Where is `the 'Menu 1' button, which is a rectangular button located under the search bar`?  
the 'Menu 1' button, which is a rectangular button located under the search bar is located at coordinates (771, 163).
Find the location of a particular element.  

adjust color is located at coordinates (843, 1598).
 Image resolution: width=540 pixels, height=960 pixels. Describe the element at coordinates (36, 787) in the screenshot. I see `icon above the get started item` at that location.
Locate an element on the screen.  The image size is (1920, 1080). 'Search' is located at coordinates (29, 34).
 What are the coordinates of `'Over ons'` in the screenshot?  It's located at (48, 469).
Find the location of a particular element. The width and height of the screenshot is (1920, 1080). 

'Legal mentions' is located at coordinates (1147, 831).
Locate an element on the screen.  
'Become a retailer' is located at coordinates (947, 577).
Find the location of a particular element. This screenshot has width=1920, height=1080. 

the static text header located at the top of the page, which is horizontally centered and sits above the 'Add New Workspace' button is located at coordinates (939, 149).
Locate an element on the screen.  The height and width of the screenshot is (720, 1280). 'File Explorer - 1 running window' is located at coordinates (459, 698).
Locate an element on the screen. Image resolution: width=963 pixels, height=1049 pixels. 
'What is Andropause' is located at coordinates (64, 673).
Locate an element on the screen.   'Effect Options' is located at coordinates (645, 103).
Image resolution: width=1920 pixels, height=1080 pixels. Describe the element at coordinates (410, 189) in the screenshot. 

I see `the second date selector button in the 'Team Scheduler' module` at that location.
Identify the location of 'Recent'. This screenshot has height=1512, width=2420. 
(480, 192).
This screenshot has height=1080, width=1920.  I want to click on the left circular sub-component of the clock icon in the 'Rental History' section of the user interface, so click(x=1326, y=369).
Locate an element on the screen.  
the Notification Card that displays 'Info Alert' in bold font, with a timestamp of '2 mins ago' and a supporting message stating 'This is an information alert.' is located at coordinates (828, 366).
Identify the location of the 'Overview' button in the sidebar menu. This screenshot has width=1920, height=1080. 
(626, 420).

══════════

(Work to do) Turn the listing above into a Markdown table with two columns, Row and Line, giving each non-blank line its own row, numbered in order.

(Final result)
| Row | Line |
|---|---|
| 1 | Where is `the 'Menu 1' button, which is a rectangular button located under the search bar`?   |
| 2 | the 'Menu 1' button, which is a rectangular button located under the search bar is located at coordinates (771, 163). |
| 3 | Find the location of a particular element.   |
| 4 | adjust color is located at coordinates (843, 1598). |
| 5 |  Image resolution: width=540 pixels, height=960 pixels. Describe the element at coordinates (36, 787) in the screenshot. I see `icon above the get started item` at that location. |
| 6 | Locate an element on the screen.  The image size is (1920, 1080). 'Search' is located at coordinates (29, 34). |
| 7 |  What are the coordinates of `'Over ons'` in the screenshot?  It's located at (48, 469). |
| 8 | Find the location of a particular element. The width and height of the screenshot is (1920, 1080).  |
| 9 | 'Legal mentions' is located at coordinates (1147, 831). |
| 10 | Locate an element on the screen.   |
| 11 | 'Become a retailer' is located at coordinates (947, 577). |
| 12 | Find the location of a particular element. This screenshot has width=1920, height=1080.  |
| 13 | the static text header located at the top of the page, which is horizontally centered and sits above the 'Add New Workspace' button is located at coordinates (939, 149). |
| 14 | Locate an element on the screen.  The height and width of the screenshot is (720, 1280). 'File Explorer - 1 running window' is located at coordinates (459, 698). |
| 15 | Locate an element on the screen. Image resolution: width=963 pixels, height=1049 pixels.  |
| 16 | 'What is Andropause' is located at coordinates (64, 673). |
| 17 | Locate an element on the screen.   'Effect Options' is located at coordinates (645, 103). |
| 18 | Image resolution: width=1920 pixels, height=1080 pixels. Describe the element at coordinates (410, 189) in the screenshot.  |
| 19 | I see `the second date selector button in the 'Team Scheduler' module` at that location. |
| 20 | Identify the location of 'Recent'. This screenshot has height=1512, width=2420.  |
| 21 | (480, 192). |
| 22 | This screenshot has height=1080, width=1920.  I want to click on the left circular sub-component of the clock icon in the 'Rental History' section of the user interface, so click(x=1326, y=369). |
| 23 | Locate an element on the screen.   |
| 24 | the Notification Card that displays 'Info Alert' in bold font, with a timestamp of '2 mins ago' and a supporting message stating 'This is an information alert.' is located at coordinates (828, 366). |
| 25 | Identify the location of the 'Overview' button in the sidebar menu. This screenshot has width=1920, height=1080.  |
| 26 | (626, 420). |